PAGE EXTRACT —
------
Integration with ActorSystem

public class NonBlockingMemqActorSystem extends MemqActorSystem {
    
    public NonBlockingMemqActorSystem(MemqConfig memqConfig, 
                                     ExecutorServiceProvider executorServiceProvider,
                                     List<ActorObserver> actorObservers, 
                                     MetricRegistry metricRegistry) {
        super(memqConfig, executorServiceProvider, actorObservers, metricRegistry);
    }
    
    @Override
    public RetryStrategy createRetryer(HighLevelActorConfig config) {
        RetryConfig retryConfig = config.getRetryConfig();
        
        // Replace blocking retry strategies with non-blocking ones
        if (retryConfig instanceof CountLimitedFixedWaitRetryConfig) {
            CountLimitedFixedWaitRetryConfig cfg = (CountLimitedFixedWaitRetryConfig) retryConfig;
            return new NonBlockingRetryStrategy(
                cfg.getMaxAttempts(),
                Duration.ofMillis(cfg.getWaitTimeInMillis())
            );
        }
        // Add other retry config types as needed
        
        return super.createRetryer(config); // Fallback to default blocking behavior
    }
}

Updated Thread Pool Sizing

The non-blocking retry approach requires proper sizing of the async retry thread pool:

private int calculateOptimalRetryPoolSize(double failureRate, int throughputPerSecond, 
                                         int avgProcessingTimeMs, int maxRetryDelayMs) {
    // Expected concurrent retry executions
    int concurrentRetries = (int) Math.ceil(
        failureRate * throughputPerSecond * (avgProcessingTimeMs / 1000.0)
------
EXTRACTED MATERIAL —
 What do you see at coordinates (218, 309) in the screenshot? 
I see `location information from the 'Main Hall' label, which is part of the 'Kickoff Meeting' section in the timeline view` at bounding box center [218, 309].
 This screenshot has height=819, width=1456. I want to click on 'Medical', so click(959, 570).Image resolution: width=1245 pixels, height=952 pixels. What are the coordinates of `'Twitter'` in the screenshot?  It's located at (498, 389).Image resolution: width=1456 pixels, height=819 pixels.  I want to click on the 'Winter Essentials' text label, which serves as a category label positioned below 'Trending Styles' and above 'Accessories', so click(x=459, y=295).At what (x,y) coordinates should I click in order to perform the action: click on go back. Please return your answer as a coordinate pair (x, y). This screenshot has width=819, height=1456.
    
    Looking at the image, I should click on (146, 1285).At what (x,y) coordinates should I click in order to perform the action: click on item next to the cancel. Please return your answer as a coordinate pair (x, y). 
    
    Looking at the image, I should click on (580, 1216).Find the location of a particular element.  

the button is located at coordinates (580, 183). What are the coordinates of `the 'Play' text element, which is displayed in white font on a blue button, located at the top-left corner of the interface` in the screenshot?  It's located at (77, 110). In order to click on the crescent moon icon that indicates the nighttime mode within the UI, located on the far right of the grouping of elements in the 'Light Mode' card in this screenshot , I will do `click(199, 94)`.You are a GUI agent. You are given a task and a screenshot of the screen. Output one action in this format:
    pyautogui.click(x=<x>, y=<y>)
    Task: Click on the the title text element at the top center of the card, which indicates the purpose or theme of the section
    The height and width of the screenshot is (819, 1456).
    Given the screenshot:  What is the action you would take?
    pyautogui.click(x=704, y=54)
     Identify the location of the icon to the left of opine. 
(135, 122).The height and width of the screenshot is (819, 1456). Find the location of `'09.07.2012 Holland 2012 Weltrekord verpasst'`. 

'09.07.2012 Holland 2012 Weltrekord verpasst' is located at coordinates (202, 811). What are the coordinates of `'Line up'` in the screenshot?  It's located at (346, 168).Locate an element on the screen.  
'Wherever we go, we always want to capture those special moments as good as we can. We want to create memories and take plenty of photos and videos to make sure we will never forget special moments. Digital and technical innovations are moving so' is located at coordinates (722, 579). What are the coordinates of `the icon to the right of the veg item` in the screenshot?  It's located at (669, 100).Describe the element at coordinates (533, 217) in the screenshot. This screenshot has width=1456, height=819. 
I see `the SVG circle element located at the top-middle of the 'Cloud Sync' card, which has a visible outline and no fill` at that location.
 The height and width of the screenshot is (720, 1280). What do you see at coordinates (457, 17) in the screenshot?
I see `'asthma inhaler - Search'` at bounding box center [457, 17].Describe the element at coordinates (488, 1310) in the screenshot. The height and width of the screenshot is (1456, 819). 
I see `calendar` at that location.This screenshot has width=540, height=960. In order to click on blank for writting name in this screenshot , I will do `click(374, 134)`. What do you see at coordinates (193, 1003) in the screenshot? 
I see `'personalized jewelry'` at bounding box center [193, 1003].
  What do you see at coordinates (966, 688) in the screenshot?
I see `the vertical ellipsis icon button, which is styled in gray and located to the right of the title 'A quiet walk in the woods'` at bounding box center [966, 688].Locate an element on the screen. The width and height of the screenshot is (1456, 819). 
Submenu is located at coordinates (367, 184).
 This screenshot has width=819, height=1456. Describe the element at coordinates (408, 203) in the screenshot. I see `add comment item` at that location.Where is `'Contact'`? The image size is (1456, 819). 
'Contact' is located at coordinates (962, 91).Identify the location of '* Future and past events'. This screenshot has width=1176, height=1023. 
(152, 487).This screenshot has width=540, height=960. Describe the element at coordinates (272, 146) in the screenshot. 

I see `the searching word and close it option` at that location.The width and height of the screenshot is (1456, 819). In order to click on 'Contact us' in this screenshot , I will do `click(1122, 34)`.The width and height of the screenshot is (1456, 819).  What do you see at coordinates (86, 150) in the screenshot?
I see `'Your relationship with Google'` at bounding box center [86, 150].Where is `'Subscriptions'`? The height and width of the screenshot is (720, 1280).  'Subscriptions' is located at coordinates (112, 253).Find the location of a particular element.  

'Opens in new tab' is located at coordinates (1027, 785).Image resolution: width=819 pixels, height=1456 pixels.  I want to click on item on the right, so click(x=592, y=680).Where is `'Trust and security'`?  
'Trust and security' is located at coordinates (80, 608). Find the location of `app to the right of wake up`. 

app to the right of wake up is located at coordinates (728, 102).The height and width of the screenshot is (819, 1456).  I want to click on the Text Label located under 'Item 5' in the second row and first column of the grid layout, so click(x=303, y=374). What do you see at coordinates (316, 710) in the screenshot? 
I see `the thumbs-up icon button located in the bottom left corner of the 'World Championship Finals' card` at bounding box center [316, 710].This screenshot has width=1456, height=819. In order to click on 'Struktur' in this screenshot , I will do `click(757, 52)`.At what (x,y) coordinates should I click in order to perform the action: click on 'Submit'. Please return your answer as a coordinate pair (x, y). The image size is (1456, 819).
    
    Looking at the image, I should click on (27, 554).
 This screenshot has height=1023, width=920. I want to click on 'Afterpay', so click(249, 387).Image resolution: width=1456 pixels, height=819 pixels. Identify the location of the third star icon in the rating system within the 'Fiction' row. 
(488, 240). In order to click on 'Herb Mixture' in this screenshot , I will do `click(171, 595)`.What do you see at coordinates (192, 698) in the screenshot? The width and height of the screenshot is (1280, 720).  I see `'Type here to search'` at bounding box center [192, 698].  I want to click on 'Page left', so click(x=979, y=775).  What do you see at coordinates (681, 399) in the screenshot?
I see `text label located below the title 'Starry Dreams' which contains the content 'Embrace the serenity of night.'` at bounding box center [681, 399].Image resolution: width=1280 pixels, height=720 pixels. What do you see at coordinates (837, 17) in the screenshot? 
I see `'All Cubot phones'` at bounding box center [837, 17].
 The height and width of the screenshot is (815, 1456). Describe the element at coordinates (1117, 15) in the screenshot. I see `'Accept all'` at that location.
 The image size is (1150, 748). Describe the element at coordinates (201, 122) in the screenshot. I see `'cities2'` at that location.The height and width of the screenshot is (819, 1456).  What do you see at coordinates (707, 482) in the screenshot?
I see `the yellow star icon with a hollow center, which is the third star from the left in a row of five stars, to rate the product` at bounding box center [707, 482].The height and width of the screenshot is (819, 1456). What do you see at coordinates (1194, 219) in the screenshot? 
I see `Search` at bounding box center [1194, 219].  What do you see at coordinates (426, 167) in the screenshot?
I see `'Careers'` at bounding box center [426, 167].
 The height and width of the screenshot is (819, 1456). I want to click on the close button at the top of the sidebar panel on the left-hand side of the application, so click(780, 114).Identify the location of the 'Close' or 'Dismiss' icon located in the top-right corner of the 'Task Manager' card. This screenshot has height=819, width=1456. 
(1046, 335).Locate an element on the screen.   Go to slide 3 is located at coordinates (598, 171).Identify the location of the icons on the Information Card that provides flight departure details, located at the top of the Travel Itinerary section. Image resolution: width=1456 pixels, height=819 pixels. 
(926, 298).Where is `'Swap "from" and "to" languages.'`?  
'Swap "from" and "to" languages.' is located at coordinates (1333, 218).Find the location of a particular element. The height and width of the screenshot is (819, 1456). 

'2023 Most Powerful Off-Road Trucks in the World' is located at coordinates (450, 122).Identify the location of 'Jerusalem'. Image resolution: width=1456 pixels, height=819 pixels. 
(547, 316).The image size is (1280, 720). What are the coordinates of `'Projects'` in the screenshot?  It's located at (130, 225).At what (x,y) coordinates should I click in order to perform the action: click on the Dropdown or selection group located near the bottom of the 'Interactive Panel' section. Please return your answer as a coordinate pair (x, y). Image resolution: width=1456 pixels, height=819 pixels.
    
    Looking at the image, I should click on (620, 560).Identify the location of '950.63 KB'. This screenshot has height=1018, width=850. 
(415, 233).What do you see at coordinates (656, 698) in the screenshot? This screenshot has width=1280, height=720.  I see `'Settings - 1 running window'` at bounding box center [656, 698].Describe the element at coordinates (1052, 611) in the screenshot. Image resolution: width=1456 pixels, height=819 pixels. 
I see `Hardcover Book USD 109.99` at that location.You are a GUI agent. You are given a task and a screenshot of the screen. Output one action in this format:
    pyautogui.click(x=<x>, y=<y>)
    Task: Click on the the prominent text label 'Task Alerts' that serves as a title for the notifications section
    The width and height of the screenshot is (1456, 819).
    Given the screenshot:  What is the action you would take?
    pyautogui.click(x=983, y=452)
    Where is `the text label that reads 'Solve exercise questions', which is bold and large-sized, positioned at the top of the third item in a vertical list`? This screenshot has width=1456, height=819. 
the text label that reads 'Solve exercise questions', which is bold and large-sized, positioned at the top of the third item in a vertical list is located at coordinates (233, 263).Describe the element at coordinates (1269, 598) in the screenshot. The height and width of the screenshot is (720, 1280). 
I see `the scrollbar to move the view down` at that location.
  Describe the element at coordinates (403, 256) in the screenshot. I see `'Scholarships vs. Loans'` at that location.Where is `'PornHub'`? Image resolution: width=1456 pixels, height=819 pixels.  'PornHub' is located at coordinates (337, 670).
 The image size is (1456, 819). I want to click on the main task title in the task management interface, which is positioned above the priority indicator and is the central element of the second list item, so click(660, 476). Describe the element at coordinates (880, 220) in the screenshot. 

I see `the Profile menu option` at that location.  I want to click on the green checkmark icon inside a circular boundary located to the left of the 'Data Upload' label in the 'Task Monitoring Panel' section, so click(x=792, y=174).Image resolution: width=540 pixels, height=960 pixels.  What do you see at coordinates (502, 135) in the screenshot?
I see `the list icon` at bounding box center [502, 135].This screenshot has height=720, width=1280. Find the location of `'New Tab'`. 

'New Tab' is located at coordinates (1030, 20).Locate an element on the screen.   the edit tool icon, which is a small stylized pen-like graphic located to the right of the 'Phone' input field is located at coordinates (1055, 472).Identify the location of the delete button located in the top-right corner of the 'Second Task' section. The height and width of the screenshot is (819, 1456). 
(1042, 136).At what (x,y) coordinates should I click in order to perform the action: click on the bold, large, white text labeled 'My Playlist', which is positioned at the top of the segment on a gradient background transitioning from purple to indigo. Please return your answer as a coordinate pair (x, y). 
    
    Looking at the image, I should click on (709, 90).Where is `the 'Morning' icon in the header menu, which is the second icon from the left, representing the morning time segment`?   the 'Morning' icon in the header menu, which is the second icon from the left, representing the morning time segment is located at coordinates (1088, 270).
------
PROBLEM STATEMENT —
Copy the ActorSystem retry text word for word, from "The non-blocking retry" to "(avgProcessingTimeMs / 1000.0)".

PROBLEM SOLUTION —
The non-blocking retry approach requires proper sizing of the async retry thread pool:

private int calculateOptimalRetryPoolSize(double failureRate, int throughputPerSecond, 
                                         int avgProcessingTimeMs, int maxRetryDelayMs) {
    // Expected concurrent retry executions
    int concurrentRetries = (int) Math.ceil(
        failureRate * throughputPerSecond * (avgProcessingTimeMs / 1000.0)